(WORK TO DO):
Copy the material below verbatim, from the line containing "Given: Open the More info link" through the line containing "Click the Renovar", including both of those lines.

(DATA FOR THIS EXERCISE):
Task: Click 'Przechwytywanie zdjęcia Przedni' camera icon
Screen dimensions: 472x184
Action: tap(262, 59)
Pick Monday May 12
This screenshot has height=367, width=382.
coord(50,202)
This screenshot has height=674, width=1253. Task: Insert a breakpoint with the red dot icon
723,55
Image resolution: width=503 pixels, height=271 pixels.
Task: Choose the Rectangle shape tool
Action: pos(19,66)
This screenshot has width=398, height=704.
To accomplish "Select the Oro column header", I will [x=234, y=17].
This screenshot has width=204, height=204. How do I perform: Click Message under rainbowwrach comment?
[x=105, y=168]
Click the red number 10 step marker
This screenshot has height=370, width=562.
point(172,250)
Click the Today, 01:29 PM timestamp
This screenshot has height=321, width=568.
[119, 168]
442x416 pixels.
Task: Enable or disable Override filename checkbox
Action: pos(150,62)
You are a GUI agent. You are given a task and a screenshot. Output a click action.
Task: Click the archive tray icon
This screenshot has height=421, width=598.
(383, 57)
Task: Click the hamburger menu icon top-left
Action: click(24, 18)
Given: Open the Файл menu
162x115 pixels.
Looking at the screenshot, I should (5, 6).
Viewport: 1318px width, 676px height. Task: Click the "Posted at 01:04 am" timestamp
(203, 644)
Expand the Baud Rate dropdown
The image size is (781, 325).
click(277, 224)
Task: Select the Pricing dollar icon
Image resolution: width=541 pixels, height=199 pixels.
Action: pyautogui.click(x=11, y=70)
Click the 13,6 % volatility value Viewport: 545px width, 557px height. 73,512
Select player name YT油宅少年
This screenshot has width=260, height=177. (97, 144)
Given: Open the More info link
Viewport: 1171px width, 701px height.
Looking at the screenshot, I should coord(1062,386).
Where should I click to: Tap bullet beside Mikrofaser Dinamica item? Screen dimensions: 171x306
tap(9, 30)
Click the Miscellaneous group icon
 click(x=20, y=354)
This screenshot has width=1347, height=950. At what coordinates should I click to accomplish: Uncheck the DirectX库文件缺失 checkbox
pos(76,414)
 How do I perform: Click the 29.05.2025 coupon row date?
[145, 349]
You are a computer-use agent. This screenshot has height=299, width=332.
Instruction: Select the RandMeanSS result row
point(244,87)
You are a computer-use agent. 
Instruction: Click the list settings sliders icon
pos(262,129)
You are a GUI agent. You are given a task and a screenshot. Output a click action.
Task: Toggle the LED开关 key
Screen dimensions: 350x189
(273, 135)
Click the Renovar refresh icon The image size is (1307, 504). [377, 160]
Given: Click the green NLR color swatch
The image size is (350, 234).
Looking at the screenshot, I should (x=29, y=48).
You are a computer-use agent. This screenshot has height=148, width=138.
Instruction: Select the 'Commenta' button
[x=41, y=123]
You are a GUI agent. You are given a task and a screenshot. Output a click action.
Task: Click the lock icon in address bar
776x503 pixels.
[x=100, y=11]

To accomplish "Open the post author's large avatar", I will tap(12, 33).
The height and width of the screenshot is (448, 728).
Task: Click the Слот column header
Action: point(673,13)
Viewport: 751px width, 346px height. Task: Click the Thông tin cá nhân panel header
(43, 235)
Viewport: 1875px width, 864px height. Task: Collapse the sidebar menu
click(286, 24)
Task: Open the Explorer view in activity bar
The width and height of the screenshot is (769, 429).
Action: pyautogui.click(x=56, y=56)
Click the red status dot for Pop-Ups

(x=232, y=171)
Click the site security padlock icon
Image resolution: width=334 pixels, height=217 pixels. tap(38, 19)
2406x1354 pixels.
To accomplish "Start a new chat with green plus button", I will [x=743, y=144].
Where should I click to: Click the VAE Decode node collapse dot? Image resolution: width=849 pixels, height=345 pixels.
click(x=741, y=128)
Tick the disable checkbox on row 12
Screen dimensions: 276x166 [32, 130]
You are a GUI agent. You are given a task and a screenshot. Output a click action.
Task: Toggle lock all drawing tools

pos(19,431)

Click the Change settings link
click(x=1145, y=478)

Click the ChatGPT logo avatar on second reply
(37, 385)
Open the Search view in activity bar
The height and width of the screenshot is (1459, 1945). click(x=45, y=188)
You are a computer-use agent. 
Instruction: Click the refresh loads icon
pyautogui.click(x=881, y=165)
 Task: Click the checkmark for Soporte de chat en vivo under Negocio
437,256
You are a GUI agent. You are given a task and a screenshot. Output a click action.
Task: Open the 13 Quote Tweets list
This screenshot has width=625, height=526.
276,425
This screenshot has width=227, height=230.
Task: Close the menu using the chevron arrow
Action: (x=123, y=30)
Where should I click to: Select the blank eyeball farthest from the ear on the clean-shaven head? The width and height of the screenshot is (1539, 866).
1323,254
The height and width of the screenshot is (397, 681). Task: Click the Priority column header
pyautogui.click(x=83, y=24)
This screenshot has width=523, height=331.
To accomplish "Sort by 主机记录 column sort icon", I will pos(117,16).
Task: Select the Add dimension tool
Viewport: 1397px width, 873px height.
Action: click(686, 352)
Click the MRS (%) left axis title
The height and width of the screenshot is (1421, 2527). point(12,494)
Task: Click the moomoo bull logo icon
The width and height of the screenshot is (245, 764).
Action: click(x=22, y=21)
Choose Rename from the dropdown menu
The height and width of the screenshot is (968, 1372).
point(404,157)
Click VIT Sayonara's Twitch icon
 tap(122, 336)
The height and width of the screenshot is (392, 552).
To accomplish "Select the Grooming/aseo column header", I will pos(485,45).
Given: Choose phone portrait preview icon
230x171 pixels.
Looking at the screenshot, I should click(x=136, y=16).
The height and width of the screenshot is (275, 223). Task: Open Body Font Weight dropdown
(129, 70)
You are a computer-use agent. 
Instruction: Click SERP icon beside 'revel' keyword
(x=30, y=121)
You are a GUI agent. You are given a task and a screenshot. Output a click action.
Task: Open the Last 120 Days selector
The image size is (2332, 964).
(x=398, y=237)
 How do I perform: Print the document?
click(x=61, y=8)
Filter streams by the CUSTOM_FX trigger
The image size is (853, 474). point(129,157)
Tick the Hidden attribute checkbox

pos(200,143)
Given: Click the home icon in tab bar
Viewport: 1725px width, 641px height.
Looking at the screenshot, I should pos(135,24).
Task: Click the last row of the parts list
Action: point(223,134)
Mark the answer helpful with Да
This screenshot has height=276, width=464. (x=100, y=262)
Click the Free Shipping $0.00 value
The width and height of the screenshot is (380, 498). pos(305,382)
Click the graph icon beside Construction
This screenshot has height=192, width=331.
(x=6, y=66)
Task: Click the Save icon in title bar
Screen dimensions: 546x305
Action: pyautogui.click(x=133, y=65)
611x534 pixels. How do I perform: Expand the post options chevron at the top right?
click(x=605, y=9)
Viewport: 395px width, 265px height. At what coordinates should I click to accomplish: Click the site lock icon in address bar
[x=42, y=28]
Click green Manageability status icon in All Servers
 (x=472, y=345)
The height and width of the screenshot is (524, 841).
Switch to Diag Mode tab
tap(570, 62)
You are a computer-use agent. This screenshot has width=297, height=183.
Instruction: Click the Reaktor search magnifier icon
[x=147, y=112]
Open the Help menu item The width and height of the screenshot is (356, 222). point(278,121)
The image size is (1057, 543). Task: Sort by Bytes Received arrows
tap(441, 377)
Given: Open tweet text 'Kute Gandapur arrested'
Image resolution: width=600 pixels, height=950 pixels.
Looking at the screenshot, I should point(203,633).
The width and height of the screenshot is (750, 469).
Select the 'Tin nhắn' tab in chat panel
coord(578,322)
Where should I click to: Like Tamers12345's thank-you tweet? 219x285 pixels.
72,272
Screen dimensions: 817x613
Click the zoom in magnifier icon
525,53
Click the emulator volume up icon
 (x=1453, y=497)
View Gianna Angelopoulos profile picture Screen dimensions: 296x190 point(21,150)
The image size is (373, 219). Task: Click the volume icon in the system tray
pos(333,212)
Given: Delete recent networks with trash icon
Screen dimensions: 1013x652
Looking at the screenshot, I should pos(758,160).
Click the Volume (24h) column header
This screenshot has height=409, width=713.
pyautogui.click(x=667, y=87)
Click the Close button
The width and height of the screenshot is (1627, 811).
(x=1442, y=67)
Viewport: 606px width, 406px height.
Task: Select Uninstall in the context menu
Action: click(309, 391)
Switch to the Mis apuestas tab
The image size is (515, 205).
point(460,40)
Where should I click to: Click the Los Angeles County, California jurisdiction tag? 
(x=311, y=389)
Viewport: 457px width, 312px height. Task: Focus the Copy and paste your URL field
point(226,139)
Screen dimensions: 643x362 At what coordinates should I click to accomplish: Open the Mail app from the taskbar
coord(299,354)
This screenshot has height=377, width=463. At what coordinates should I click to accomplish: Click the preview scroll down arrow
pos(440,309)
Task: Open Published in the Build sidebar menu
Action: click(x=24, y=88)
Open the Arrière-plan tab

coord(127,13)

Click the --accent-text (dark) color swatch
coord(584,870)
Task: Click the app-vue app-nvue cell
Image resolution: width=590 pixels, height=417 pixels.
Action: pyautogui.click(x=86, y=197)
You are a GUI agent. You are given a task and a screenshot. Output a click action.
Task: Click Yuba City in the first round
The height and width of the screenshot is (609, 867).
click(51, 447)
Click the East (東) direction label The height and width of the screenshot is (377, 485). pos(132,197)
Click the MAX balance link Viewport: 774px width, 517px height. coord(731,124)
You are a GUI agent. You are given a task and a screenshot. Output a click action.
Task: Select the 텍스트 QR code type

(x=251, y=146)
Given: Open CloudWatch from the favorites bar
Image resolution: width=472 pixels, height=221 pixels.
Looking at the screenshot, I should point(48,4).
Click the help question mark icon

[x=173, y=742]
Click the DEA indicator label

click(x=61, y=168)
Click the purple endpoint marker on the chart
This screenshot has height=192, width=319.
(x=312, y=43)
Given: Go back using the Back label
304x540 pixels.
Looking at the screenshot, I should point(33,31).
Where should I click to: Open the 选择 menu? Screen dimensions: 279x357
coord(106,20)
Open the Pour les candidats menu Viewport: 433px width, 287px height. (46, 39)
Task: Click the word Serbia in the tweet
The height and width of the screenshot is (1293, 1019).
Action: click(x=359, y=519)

(TASK RESULT):
Given: Open the More info link
Viewport: 1171px width, 701px height.
Looking at the screenshot, I should coord(1062,386).
Where should I click to: Tap bullet beside Mikrofaser Dinamica item? Screen dimensions: 171x306
tap(9, 30)
Click the Miscellaneous group icon
 click(x=20, y=354)
This screenshot has width=1347, height=950. At what coordinates should I click to accomplish: Uncheck the DirectX库文件缺失 checkbox
pos(76,414)
 How do I perform: Click the 29.05.2025 coupon row date?
[145, 349]
You are a computer-use agent. This screenshot has height=299, width=332.
Instruction: Select the RandMeanSS result row
point(244,87)
You are a computer-use agent. 
Instruction: Click the list settings sliders icon
pos(262,129)
You are a GUI agent. You are given a task and a screenshot. Output a click action.
Task: Toggle the LED开关 key
Screen dimensions: 350x189
(273, 135)
Click the Renovar refresh icon The image size is (1307, 504). [377, 160]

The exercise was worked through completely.